▶ _Selected passage_
---*---
Not 100% certain but pretty sure that this was an old law that was changed quite awhile ago to allow foreigners to own property.


----------



## Homeless (Jul 31, 2012)

Foreigners like Egyptians can own 100 percent of the property. In Sinai there can a be a bit of confusion as there are properties that are 99 year leasehold which applies to both foreigners and Egyptians. This happened as a result of a change in law that used to allow full ownership to the 99 year leasehold. That law may change back to full ownership again. In any case, as I mentioned the law applies to foreigners and Egyptians alike.


----------



## Homeless (Jul 31, 2012)

And then came Qandil!!!!!!!!!

Residents of Egyptian Sinai will finally enjoy the right to own land in the peninsula after Prime Minister Hisham Qandil issued a decision laying out purchase procedures for would-be local landowners, Egypt's official news agency MENA reported on Monday.


Qandil stated that all those applying to purchase land plots in Sinai must have two documents: proof that they do not have a second nationality, and a certificate confirming that both parents are Egyptian.

The prime minister added that both Egyptian individuals and corporations would be eligible to own Sinai land, noting that purchases would be done through public bids.

Foreign corporations eying investment projects in Sinai, meanwhile, will be granted contracts on a usufruct basis, Qandil said.

During the era of ousted president Hosni Mubarak, Sinai-based Egyptians and Bedouin tribesmen had campaigned for the amendment of existing laws banning them from land ownership in Sinai for ostensible "security" reasons since Egypt regained the peninsula from Israel in 1981.

According to Qandil, the move will serve to boost development in Sinai by encouraging local investors who will be offered generous facilities and easy-to-meet terms and conditions.

600,000 Egyptian Bedouins live in Sinai and have complained for many years that the central government neglects provision of basic health, education and other services to local residents.
---*---
▶ _Recorded data_
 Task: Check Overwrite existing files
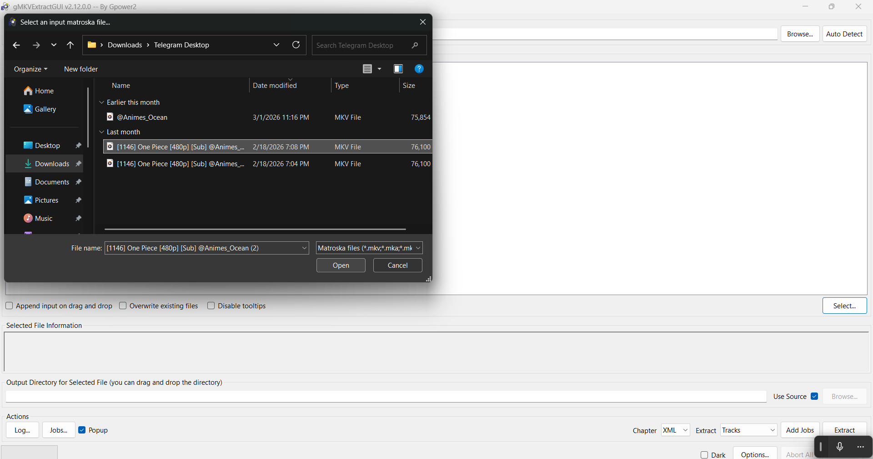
---*---
▶ _Written problem A_
Do these statements agree with the forum thread on Sinai land ownership? Answer yes or no for each, and quote the words of the thread that decide it.
(i) Foreign corporations planning investment projects in Sinai would receive contracts on a usufruct basis.
(ii) Applicants for Sinai land had to show that at least one parent is Egyptian.
(iii) Land purchases in Sinai would be made through private negotiation.
▶ _Written problem B_
Can you write what comes next in the forum thread on Sinai land ownership, starting after its final sentence?

▶ _Written reply A_
(i) Yes: "Foreign corporations eying investment projects in Sinai, meanwhile, will be granted contracts on a usufruct basis"
(ii) No: "a certificate confirming that both parents are Egyptian"
(iii) No: "purchases would be done through public bids"

▶ _Written reply B_
Residents of Egypt's Sinai to be allowed to own local land: PM - Politics - Egypt - Ahram Online


----------



## Biffy (May 22, 2012)

I can only repeat what I was told by out bank when I enquired about owning a property down there.
They were very clear on the information.

They told me I would soon not be allowed to but property outright / 100%.
51% would have to be owned by an EGyptian national!

No point in making it up - it is what I was told and informed when I enquired!

ANd after a total change in regime - do you not think that they can change any rules that they want.
Expecially pertaining to such as this kind of topic - considering that they want the a different kind of tourism (Islamic) and Sharm, etc. more for the Egyptians!!!


----------



## mamasue (Oct 7, 2008)

My advice, after seeing many property deals go upside down would be....
If you can't afford to lose the money, don't invest!

I was told long ago by a friend, a real estate agent "off-plan is aimed at the British... they're the only ones gullible enough to buy"

If I was now thinking of going back to Egypt, (I'm not!!) I'd do exactly what I did last time... rent for a few years, then think again....
I have a friend (Russian) who owns 2 flats in Hurghada in a building that was never completed..(She was told it would be completed within 2 months). who wants to move away, after 10 years there, and can't sell the flats for anywhere near her purchase price!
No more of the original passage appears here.